INSTRUCTION A ::
In the entries below, set down word for word the lines from the line with "Where should I click to: Click" up to and including the line with "Action: click(471, 491)".

SELECTED EXCERPT ::
# Bolivar Dam ????



## tcba1987 (Jun 22, 2004)

i fished the Bolivar Dam once last year for channel cats and flatheads, me and the wife caught around 10 tiny yellow bullheads and that was all. Is the fishing any good at this spot or what ?? i hear there is good pike fishing what about saugeyes, smallmouths and catfish ??? what baits for the eyes and smallies do you recommend ?? when i fished it for cats , we used livers and crawlers and some live creek chubs and had nothing except for the tiny bullheads. we fished right up near the discharge area is there better areas farther down stream ?? any info would be appreciated.


----------



## firetiger (Jul 24, 2004)

I do good there at bolivar with a doll fly jig with a crappie minnow and a bobber. I fish right were the water comes out of the tunnel and hits the river. The water is a little rough and its hard to detect a bite but usually the bobber goes under. its only about 2-4ft right there. I seen a few guys catch pike like that in the same spot. Im not sure what the rig they had on the hook end but they used a bobber. Hope that helps you.


----------



## rockbass (Apr 16, 2004)

Channel cats can be in there, but I can't tell ya on what or where exactly  Nothing huge I have seen yet, but one night with 8 between 5-9 lbs. a few others less than 5 lbs. in 4 hours fishing. Like any place else, the fish are not always in there biting good, but when they are look out. Just like every other place anyone fishes


----------



## saugeyesam (Apr 20, 2004)

right where the concrete for the out flow ends there is a hole dug out on the bottom of the creek that runs almost bank to bank but not quite on days when theres little or no current fish with shrimp or chicken livers or cutbait and cast up towards outflow tube and let your bait drift down into that hole if the fish are in there and feeding you have some pretty good action for channel cats ive never caught any bullheads or flats in there just channels my best time have been just before dark till an hour or so after on nights that are overcast with a very slight drizzleof rain . :B


----------

INFORMATION GIVEN ::

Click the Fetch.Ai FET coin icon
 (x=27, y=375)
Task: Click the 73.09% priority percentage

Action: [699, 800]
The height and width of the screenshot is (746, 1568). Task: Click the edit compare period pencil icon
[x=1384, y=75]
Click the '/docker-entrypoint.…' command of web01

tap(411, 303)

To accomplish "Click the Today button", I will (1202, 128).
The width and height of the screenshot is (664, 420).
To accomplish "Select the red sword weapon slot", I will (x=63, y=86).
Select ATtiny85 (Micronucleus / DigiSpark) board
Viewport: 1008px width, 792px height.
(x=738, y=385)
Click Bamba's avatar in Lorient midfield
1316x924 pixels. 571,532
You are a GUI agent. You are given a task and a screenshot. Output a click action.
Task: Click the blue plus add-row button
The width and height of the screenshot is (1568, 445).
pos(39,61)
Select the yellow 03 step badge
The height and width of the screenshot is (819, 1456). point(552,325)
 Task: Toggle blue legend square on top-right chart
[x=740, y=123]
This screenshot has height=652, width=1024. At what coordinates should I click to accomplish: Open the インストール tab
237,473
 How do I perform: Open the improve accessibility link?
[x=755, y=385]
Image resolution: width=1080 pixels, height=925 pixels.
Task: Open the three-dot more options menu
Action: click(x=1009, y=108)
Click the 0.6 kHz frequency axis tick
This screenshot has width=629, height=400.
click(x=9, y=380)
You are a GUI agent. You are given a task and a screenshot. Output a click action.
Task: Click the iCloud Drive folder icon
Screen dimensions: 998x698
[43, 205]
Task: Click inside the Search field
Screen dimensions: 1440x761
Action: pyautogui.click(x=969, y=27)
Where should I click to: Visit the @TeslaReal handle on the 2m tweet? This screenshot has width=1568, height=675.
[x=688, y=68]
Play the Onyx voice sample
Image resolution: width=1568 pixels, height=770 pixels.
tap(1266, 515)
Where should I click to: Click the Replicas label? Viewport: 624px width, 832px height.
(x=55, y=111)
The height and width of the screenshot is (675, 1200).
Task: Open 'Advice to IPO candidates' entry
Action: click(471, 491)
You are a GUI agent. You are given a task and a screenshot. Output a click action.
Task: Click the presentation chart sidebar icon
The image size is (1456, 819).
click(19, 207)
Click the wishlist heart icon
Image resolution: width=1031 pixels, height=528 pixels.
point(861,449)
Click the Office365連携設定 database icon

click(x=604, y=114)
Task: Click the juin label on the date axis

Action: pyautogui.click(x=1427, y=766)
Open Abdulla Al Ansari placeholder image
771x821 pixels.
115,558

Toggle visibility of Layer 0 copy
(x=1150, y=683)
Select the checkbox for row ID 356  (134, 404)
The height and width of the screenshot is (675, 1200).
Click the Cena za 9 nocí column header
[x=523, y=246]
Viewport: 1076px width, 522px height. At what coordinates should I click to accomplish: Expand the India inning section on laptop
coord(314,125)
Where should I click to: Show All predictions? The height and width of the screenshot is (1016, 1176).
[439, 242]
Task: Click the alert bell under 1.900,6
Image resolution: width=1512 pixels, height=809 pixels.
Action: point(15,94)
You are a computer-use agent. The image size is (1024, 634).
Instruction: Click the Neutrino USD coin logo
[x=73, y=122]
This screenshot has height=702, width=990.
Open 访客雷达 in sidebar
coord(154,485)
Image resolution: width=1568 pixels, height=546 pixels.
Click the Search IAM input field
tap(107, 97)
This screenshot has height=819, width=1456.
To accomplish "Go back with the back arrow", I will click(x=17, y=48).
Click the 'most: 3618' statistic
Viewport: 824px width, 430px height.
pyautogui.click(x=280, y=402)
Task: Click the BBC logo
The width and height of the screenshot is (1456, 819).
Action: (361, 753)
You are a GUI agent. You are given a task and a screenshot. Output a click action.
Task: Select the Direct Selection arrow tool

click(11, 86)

INSTRUCTION B ::
From the Bolivar Dam fishing thread above, extract the passage from "# Bolivar Dam" up to and including "would be appreciated.", copying it word for word.

CORRECT ANSWER A ::
Where should I click to: Click the Replicas label? Viewport: 624px width, 832px height.
(x=55, y=111)
The height and width of the screenshot is (675, 1200).
Task: Open 'Advice to IPO candidates' entry
Action: click(471, 491)

CORRECT ANSWER B ::
# Bolivar Dam ????



## tcba1987 (Jun 22, 2004)

i fished the Bolivar Dam once last year for channel cats and flatheads, me and the wife caught around 10 tiny yellow bullheads and that was all. Is the fishing any good at this spot or what ?? i hear there is good pike fishing what about saugeyes, smallmouths and catfish ??? what baits for the eyes and smallies do you recommend ?? when i fished it for cats , we used livers and crawlers and some live creek chubs and had nothing except for the tiny bullheads. we fished right up near the discharge area is there better areas farther down stream ?? any info would be appreciated.